§ Task instructions
Starting at the line that holds "Plumbing (516, 930)" and stopping at the line that holds "Reseña de 1xBet Casino (127, 2300)", restate the records below word for word, with both of those lines included.

§ Data extract

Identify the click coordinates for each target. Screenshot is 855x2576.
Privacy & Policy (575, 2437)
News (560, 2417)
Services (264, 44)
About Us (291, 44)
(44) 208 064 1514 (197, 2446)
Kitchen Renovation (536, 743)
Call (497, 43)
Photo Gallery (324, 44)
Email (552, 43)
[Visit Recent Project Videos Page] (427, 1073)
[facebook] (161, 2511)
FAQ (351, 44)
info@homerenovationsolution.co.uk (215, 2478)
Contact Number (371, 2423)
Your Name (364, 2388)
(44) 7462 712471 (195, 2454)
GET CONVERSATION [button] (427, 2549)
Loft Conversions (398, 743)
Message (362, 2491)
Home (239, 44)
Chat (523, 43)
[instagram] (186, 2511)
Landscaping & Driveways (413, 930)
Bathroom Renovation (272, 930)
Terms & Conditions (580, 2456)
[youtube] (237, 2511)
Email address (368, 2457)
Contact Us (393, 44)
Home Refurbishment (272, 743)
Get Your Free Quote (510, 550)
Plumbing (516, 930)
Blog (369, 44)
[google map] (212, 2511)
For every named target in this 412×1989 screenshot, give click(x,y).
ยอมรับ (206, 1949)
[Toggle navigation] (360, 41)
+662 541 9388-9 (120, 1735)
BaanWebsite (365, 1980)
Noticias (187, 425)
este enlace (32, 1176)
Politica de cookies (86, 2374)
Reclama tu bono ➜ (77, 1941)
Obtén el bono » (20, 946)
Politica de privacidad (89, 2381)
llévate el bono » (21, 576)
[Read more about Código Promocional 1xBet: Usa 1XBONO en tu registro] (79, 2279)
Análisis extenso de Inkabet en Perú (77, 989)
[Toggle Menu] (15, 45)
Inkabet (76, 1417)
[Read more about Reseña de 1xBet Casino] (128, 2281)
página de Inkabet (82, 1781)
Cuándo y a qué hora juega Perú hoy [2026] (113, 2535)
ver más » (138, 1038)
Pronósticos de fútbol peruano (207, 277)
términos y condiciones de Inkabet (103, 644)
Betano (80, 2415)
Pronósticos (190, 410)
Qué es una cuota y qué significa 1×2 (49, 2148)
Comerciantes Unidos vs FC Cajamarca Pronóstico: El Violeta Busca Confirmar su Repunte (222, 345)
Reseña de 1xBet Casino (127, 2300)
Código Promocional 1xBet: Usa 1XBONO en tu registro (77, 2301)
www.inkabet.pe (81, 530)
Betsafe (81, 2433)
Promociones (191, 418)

§ Reply to the task
Plumbing (516, 930)
Blog (369, 44)
[google map] (212, 2511)
For every named target in this 412×1989 screenshot, give click(x,y).
ยอมรับ (206, 1949)
[Toggle navigation] (360, 41)
+662 541 9388-9 (120, 1735)
BaanWebsite (365, 1980)
Noticias (187, 425)
este enlace (32, 1176)
Politica de cookies (86, 2374)
Reclama tu bono ➜ (77, 1941)
Obtén el bono » (20, 946)
Politica de privacidad (89, 2381)
llévate el bono » (21, 576)
[Read more about Código Promocional 1xBet: Usa 1XBONO en tu registro] (79, 2279)
Análisis extenso de Inkabet en Perú (77, 989)
[Toggle Menu] (15, 45)
Inkabet (76, 1417)
[Read more about Reseña de 1xBet Casino] (128, 2281)
página de Inkabet (82, 1781)
Cuándo y a qué hora juega Perú hoy [2026] (113, 2535)
ver más » (138, 1038)
Pronósticos de fútbol peruano (207, 277)
términos y condiciones de Inkabet (103, 644)
Betano (80, 2415)
Pronósticos (190, 410)
Qué es una cuota y qué significa 1×2 (49, 2148)
Comerciantes Unidos vs FC Cajamarca Pronóstico: El Violeta Busca Confirmar su Repunte (222, 345)
Reseña de 1xBet Casino (127, 2300)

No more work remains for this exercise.